AIM OF THE EXERCISE: Extract exactly and only the lines from the one containing "Open 提现列表 in the sidebar submenu" through the end of the entries below. Pictures should not appear in the copy.

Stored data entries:
----------

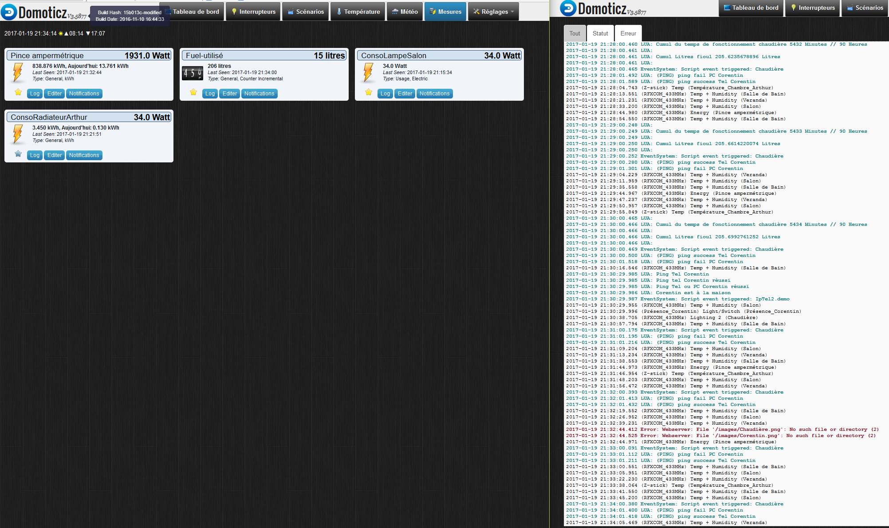This screenshot has width=889, height=528.
Task: Switch to the Erreur log tab
Action: (x=628, y=33)
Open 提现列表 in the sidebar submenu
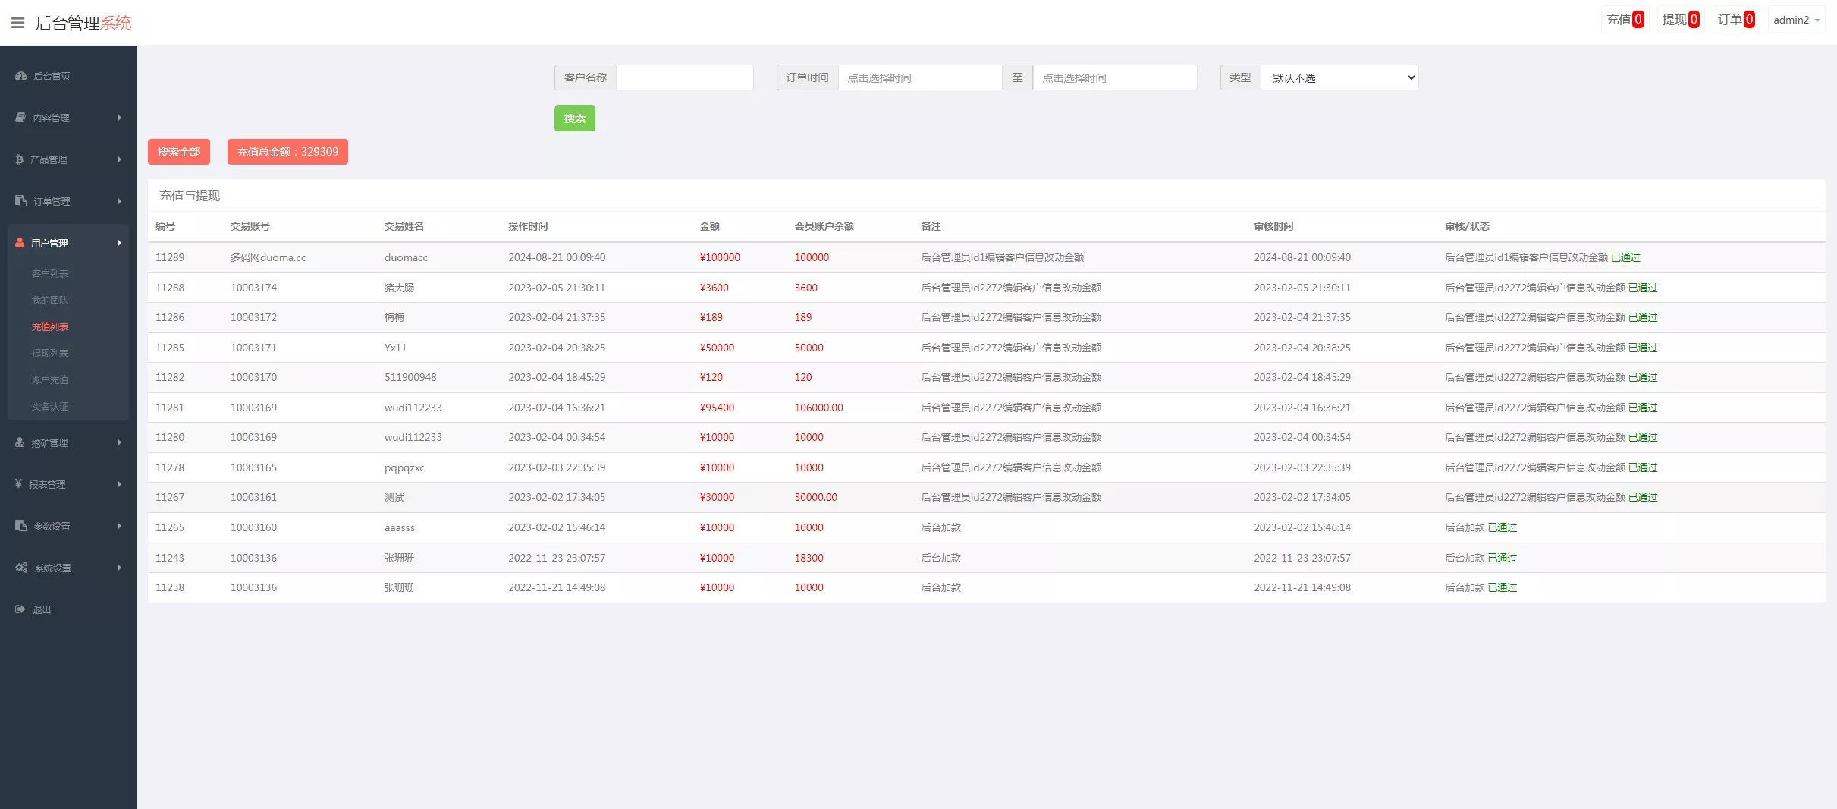Screen dimensions: 1837x809 (x=50, y=353)
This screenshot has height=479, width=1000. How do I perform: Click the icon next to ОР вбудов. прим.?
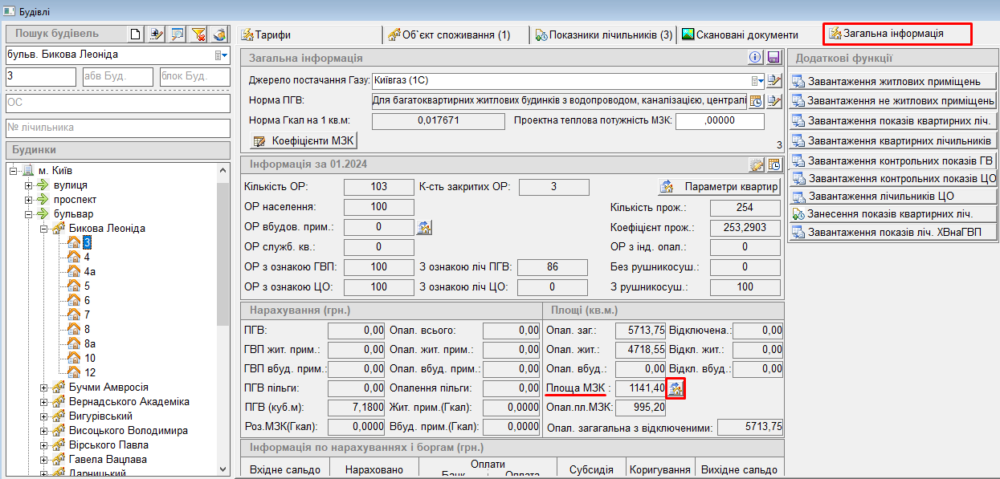click(424, 227)
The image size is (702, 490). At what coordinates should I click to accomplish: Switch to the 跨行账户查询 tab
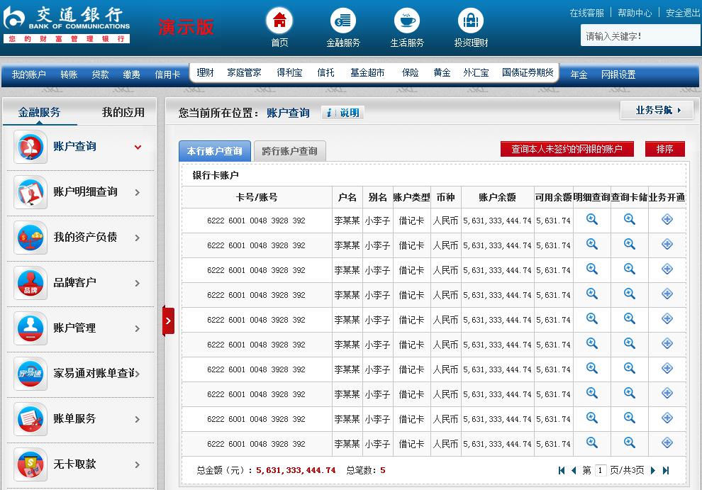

----------

TASK OUTPUT:
Open 提现列表 in the sidebar submenu
Screen dimensions: 1837x809 (x=50, y=353)
This screenshot has height=479, width=1000. How do I perform: Click the icon next to ОР вбудов. прим.?
click(424, 227)
The image size is (702, 490). At what coordinates should I click to accomplish: Switch to the 跨行账户查询 tab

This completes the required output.